------ DATASET ROWS
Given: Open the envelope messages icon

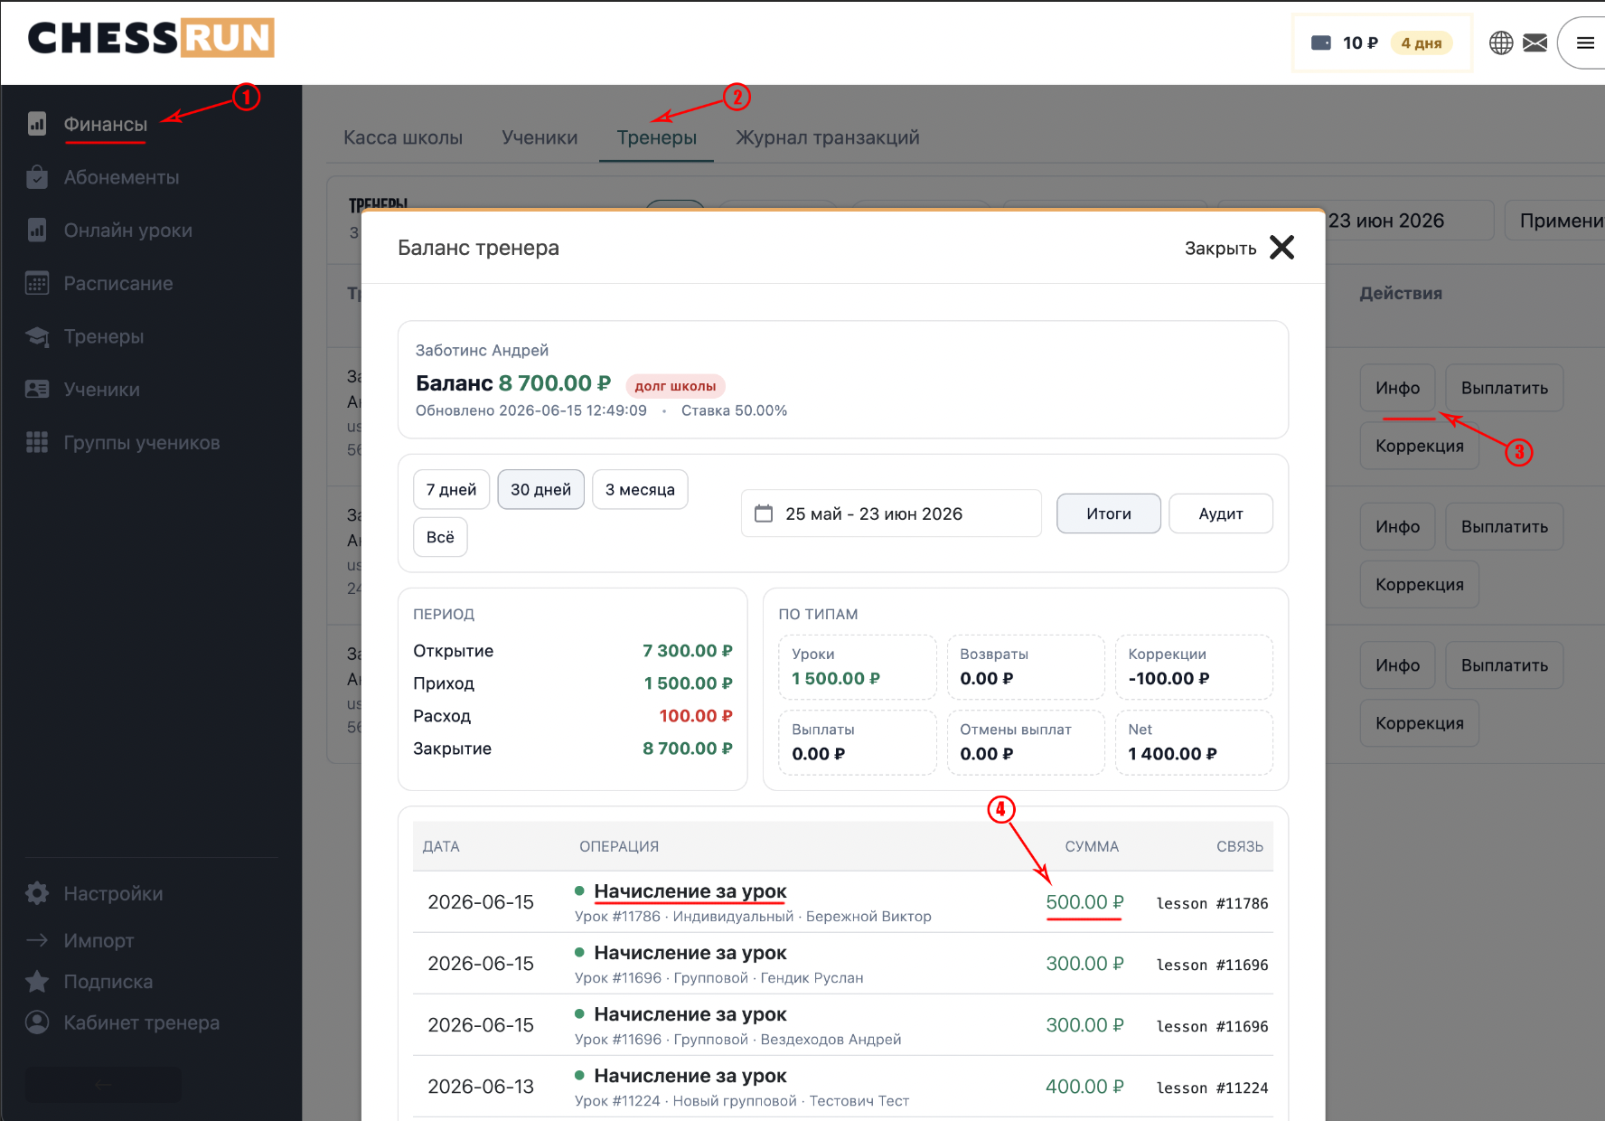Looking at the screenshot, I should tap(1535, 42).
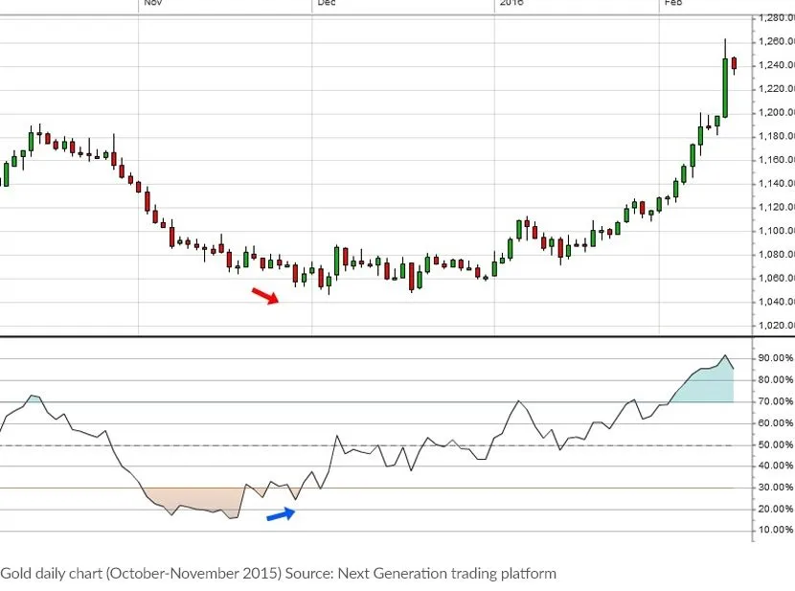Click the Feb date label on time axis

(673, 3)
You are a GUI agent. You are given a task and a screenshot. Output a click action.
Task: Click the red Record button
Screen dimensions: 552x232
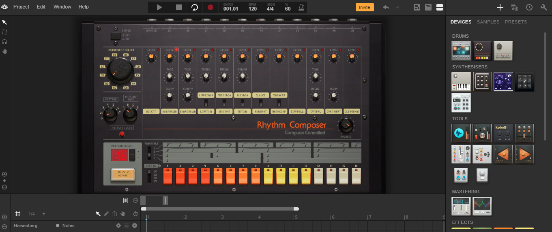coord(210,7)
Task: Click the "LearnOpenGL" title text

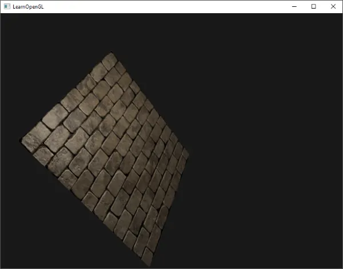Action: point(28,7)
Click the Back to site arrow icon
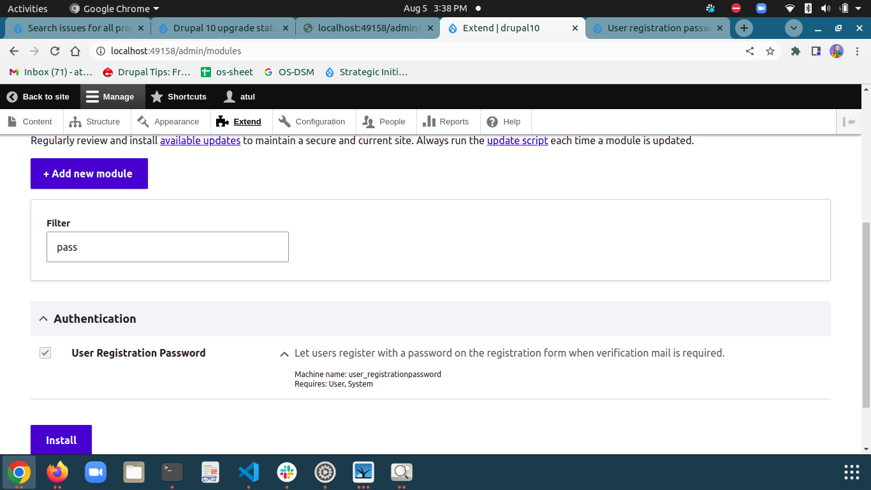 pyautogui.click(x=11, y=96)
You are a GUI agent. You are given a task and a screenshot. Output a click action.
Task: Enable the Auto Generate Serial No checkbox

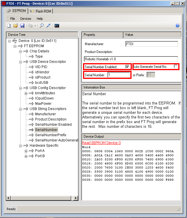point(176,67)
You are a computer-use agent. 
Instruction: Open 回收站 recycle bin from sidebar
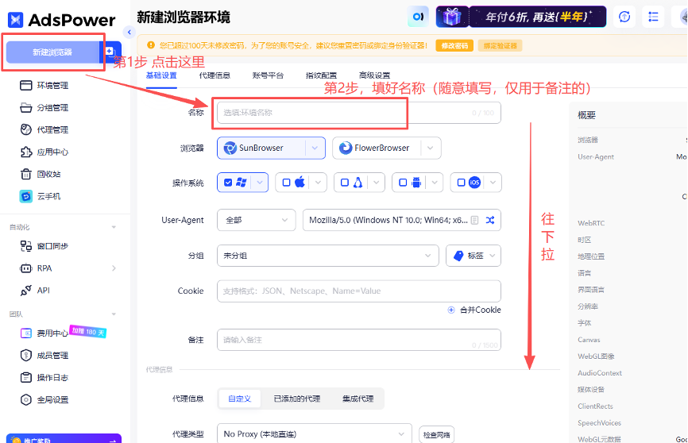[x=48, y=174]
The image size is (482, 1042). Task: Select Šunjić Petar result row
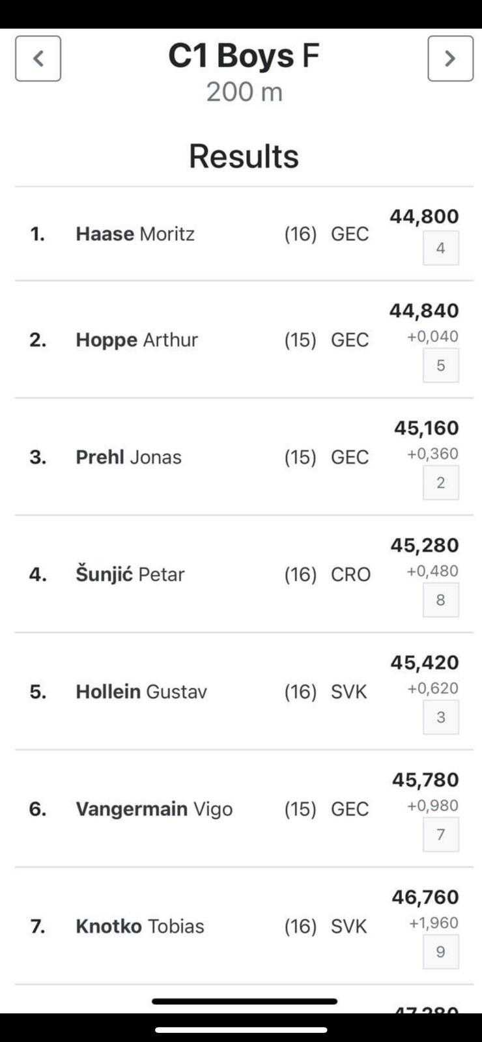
------------
**TASK INSTRUCTIONS:**
Render the material from its first line up to and including the line with "coord(210,7)" as a JSON list of strings, one per line, omitting blank lines and leaving out the pictures.

**SOLUTION TO THE PROBLEM:**
[
  "Given: Open the envelope messages icon",
  "Looking at the screenshot, I should tap(1535, 42).",
  "Click the Feb date label on time axis",
  "(673, 3)",
  "You are a GUI agent. You are given a task and a screenshot. Output a click action.",
  "Task: Click the red Record button",
  "Screen dimensions: 552x232",
  "coord(210,7)"
]